Further studies are needed to establish the linkage between effects of forest edges and population dynamics of bark beetles. The present study investigated the edge effect of Pinus nigra Arnold stands on the population level and the body length of I. sexdentatus.
Materials and Methods
Materijali i metode
Study area – Područje istraživanja
The sampling was carried out in 2012–2013 in the Dikmen Forest District of Kastamonu Regional Directorate of State Forests located in northwestern Black sea region of Turkey (Figure 1). The study area is mostly covered by natural P. nigra stands. In the study area, mean tree age was 47±7.35, mean tree diameter was 26±6.12 cm, and mean tree density was 2158 stems/ha. The altitude of the study area various from 1340 m to 1400 m (a.s.l.). Climate is generally characterized by cold winters and semi-arid summers.

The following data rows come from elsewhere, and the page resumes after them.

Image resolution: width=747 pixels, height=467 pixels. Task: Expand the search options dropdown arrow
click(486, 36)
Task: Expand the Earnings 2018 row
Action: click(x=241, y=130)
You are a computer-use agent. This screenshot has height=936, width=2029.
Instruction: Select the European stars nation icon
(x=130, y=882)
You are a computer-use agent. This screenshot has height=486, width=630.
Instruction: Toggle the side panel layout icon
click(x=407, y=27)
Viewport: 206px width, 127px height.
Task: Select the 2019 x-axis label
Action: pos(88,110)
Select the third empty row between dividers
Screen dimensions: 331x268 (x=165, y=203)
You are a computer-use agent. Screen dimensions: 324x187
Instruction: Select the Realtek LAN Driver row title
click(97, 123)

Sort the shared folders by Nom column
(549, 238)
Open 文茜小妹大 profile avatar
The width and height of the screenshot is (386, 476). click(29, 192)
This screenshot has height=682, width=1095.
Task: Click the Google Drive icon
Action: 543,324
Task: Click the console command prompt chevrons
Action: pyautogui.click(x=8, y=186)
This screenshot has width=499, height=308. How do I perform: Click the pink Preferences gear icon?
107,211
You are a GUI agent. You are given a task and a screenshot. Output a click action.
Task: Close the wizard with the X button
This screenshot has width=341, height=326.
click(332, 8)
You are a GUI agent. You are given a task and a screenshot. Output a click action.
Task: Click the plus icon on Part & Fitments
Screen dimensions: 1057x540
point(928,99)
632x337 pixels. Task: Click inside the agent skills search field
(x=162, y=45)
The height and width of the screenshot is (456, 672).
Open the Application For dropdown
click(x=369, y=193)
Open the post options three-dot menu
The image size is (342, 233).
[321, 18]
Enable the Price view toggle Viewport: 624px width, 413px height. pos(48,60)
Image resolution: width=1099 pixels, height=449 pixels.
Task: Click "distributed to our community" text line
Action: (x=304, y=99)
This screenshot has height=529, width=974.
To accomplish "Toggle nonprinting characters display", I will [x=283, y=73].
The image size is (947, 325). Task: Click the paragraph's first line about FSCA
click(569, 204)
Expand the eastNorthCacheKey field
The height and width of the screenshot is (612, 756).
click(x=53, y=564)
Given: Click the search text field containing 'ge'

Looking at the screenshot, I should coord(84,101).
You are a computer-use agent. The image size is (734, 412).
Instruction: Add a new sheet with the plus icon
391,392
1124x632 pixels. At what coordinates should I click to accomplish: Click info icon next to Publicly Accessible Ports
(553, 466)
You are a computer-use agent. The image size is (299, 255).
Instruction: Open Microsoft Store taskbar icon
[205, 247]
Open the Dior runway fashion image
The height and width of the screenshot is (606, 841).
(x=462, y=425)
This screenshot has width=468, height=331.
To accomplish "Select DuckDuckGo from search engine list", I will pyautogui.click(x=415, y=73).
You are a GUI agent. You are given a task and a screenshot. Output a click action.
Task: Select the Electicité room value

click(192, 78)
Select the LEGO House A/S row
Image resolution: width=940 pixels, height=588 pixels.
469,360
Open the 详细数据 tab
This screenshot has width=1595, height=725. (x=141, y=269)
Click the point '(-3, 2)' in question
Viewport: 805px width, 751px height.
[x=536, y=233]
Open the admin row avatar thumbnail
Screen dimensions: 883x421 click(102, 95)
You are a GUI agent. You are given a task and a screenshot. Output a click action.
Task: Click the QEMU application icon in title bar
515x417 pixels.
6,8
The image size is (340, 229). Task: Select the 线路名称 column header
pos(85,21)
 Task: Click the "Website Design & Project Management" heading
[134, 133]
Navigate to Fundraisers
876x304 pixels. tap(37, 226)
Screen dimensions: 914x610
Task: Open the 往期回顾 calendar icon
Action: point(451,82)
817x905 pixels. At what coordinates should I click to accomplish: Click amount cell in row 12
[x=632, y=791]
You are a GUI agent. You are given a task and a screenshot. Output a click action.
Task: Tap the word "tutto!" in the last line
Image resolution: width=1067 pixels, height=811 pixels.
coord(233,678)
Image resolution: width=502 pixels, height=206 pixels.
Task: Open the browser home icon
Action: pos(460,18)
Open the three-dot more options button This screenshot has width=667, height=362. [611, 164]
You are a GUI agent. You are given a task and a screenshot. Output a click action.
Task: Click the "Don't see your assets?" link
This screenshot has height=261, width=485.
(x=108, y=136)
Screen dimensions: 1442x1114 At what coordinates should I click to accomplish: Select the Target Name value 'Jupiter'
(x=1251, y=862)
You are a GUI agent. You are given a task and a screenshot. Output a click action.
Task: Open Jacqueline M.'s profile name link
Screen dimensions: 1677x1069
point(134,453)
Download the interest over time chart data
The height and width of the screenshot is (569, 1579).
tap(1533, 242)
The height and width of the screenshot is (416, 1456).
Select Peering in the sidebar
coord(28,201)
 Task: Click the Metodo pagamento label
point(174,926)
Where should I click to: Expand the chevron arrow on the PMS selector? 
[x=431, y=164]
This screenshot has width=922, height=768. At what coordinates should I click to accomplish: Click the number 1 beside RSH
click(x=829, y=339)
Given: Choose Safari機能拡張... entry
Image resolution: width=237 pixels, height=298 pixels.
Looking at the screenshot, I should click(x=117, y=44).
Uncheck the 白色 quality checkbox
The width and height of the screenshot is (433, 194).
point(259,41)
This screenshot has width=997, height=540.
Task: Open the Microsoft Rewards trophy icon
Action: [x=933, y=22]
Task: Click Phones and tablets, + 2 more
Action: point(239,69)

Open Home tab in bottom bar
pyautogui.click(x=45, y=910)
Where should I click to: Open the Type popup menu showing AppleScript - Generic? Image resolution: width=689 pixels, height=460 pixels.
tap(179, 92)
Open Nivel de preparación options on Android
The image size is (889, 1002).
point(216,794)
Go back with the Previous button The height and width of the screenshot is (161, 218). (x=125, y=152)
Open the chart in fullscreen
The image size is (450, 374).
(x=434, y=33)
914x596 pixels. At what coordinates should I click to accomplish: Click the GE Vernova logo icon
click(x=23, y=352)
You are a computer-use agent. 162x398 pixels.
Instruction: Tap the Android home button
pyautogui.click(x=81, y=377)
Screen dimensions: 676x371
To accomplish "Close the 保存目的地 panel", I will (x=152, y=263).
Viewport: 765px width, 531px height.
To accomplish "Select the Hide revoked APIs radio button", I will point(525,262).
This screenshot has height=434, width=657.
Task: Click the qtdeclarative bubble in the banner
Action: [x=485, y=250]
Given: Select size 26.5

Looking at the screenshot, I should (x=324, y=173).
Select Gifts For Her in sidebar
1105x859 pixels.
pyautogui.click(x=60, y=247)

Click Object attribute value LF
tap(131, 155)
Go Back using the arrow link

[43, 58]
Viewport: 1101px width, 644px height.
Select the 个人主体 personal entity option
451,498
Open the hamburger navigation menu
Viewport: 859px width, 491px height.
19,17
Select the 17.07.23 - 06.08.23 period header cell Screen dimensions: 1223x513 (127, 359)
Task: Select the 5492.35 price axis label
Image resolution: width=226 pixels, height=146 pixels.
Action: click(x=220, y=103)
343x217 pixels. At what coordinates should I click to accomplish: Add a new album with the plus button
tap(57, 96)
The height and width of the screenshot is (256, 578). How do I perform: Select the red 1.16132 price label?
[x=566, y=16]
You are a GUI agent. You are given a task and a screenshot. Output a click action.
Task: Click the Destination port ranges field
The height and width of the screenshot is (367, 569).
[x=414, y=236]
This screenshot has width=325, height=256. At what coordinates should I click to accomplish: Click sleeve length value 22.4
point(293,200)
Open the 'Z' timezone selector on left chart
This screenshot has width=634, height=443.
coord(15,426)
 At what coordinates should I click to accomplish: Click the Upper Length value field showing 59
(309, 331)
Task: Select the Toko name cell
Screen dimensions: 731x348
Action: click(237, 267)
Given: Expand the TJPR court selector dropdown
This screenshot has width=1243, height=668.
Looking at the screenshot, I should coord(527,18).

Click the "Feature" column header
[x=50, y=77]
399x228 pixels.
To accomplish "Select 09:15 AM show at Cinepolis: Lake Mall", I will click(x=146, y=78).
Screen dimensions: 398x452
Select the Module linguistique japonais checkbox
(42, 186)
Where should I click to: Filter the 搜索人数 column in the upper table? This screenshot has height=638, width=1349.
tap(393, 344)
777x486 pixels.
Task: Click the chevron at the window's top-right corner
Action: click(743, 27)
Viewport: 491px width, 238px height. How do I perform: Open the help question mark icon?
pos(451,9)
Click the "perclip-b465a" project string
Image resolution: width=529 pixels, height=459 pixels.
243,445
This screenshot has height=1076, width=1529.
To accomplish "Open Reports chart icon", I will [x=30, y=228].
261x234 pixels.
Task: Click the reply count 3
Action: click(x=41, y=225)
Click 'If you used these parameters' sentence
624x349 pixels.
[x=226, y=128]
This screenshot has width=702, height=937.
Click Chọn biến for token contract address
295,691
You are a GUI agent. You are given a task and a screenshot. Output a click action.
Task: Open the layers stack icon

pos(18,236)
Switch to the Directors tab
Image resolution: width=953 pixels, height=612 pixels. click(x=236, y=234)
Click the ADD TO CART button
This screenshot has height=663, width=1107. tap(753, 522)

In winter, the ground is covered with snow, which accumulated more heavily on the upper elevations than lower elevations in the study area. The annual mean precipitation is 478.5 mm and the annual mean temperature is 9.8 °C. Average monthly temperature ranges from –1.0 °C in January to 20.3 °C in July (1954–2013 meteorological data from Kastamonu Meteorology Station) (Anonymous, 2015).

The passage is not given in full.